*** Opening of Source information ***

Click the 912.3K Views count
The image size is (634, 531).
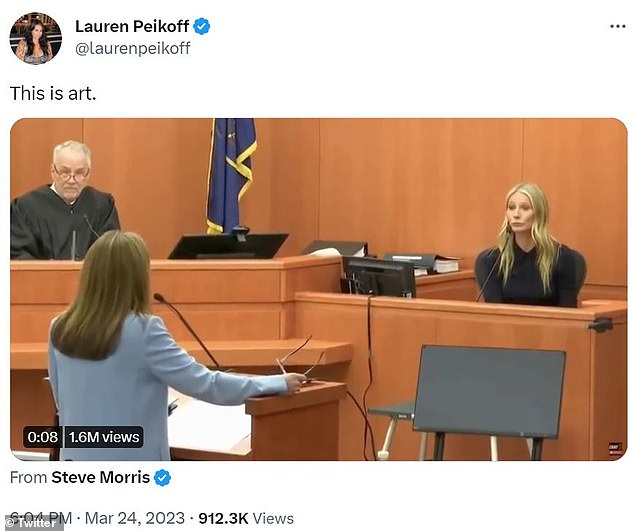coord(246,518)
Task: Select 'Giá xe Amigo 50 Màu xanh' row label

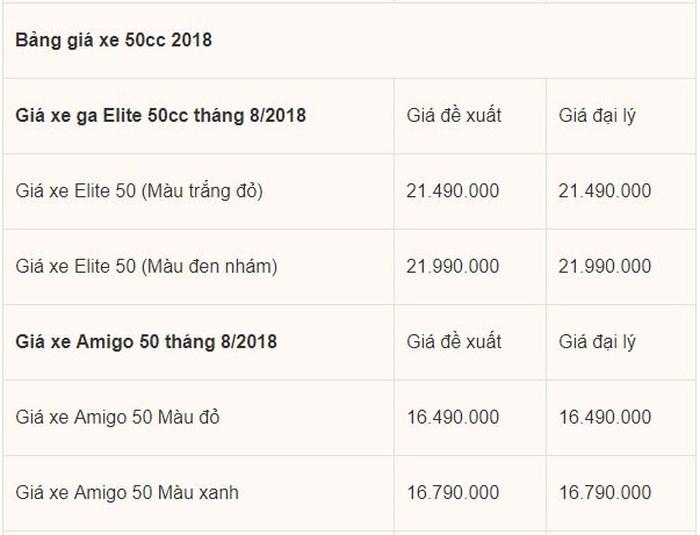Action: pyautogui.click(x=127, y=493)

*** Close of Source information ***
*** Opening of Source information ***

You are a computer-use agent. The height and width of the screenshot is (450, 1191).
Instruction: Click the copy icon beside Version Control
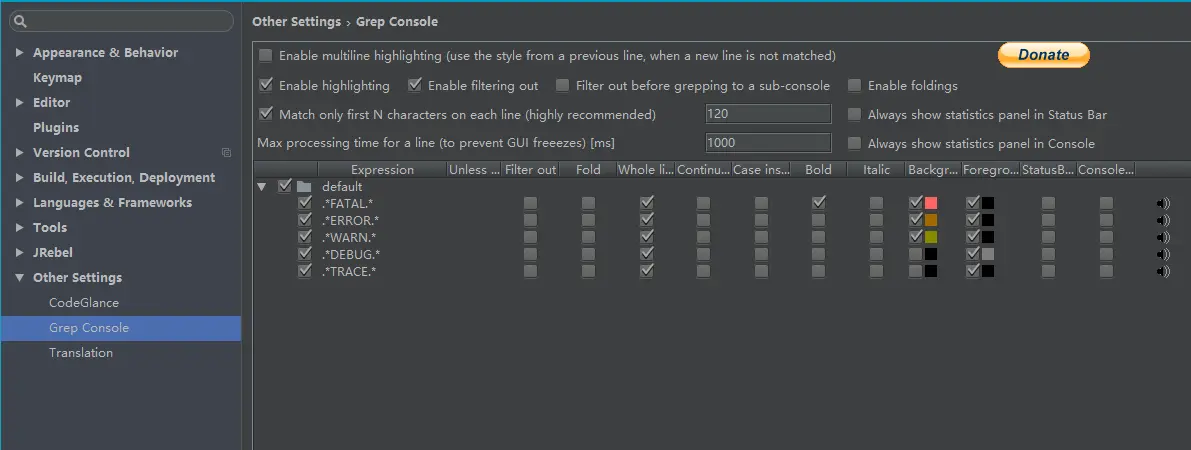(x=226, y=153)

*** Close of Source information ***
*** Opening of Source information ***

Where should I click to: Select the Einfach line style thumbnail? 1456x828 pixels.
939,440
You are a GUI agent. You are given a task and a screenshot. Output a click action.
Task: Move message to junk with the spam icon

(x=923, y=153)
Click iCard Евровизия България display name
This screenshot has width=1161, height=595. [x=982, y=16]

*** Close of Source information ***

Assignment: Among the records, find every line with the word "agent" and copy it.

Written answer:
You are a computer-use agent. The height and width of the screenshot is (450, 1191).
You are a GUI agent. You are given a task and a screenshot. Output a click action.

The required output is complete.